A winter afternoon in Amish country has a storybook feel despite the traffic. One doesn’t have to venture more than 30 miles west of Philadelphia to be surrounded by picturesque hillsides blanketed with snow and punctuated with farm silos. Every home, it seems, has a long pulley-operated clothesline angling from the house to the top of a barn or tall pole, so that frozen sheets and shirts hang 20 feet off the ground.

Off the beaten path of tourist stops and quilt shops, horse-drawn buggies are about as common as cars, and the snowy farms seem an idyllic place to live, until you remember that milking cows in the frozen dawn and shoveling manure into a mule-drawn spreader come with the territory.
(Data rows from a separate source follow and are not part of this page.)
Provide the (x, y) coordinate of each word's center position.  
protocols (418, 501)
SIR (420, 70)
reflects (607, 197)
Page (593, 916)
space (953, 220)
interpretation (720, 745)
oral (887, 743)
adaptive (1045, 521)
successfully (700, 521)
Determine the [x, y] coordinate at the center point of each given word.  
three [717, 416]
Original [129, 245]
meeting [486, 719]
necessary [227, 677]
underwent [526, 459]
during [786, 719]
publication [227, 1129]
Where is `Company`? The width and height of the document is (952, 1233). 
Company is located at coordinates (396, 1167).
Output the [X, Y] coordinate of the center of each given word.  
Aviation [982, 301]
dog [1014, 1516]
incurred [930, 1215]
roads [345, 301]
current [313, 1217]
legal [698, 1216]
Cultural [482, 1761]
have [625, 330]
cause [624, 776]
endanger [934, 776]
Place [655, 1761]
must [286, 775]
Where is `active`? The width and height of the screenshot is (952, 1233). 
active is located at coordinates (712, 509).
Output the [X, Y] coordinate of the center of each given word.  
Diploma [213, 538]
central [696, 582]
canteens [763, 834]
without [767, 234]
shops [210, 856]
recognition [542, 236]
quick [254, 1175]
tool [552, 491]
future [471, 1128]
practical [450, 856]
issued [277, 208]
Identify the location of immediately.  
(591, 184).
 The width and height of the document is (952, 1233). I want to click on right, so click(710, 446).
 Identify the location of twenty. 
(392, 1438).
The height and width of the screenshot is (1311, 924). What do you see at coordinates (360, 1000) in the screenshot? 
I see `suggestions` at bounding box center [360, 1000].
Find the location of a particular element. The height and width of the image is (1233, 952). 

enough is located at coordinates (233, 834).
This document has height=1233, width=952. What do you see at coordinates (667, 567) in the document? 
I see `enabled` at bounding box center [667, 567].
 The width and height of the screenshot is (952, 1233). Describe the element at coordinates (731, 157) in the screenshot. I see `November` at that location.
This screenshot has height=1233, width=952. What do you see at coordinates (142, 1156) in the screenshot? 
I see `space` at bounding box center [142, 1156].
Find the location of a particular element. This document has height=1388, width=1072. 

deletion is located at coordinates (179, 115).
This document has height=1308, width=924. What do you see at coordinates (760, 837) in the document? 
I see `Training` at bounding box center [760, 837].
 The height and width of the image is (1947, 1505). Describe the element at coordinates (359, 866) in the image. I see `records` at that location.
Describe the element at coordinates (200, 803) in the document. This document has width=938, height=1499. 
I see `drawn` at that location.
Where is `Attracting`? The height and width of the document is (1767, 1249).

Despite their staid reputation, the Amish have a deep sense of humor, though I’m not sure it’s always intended the way visitors take it. Driving along Route 30, you pass through a town called Paradise, where there’s a big sign pointing to “Christ’s Home Office.” I know (thanks to Google) that it’s a residential children’s home, but still — finding Christ’s home office in Paradise was fun.   

In Lancaster, at the Mennonite Information Center, you can see a life-sized replica of the tabernacle as described in the book of Exodus, with the exception that it has real walls and a roof rather than the four layers of woven cloth and skins called for in the Old Testament. It has a really cheesy feel (to me), but the guides take it very seriously. When I asked why the Mennonites have such an interest in the tabernacle, it turns out that the replica was built by a Baptist preacher in Florida about 40 years ago. He later sold it to a Mennonite evangelist, who operated it in Florida for a while before bringing it north. 

Stopping at Katie’s Kitchen, you can sample pepper cabbage and creamed celery while falling in love with their homemade peanut butter. Then, looping back along Route 340, you can visit communities with names like Bird-in-Hand, Intercourse (really), and White Horse. Running low on fuel, I wondered why there seemed to be so few gas stations, until I remembered that buggies run on one horsepower. 

The Prius did make it down Octorara Trail to a WaWa station in Sadsbury, and I was glad: hitching a buggy ride into town would not be much of a storybook ending.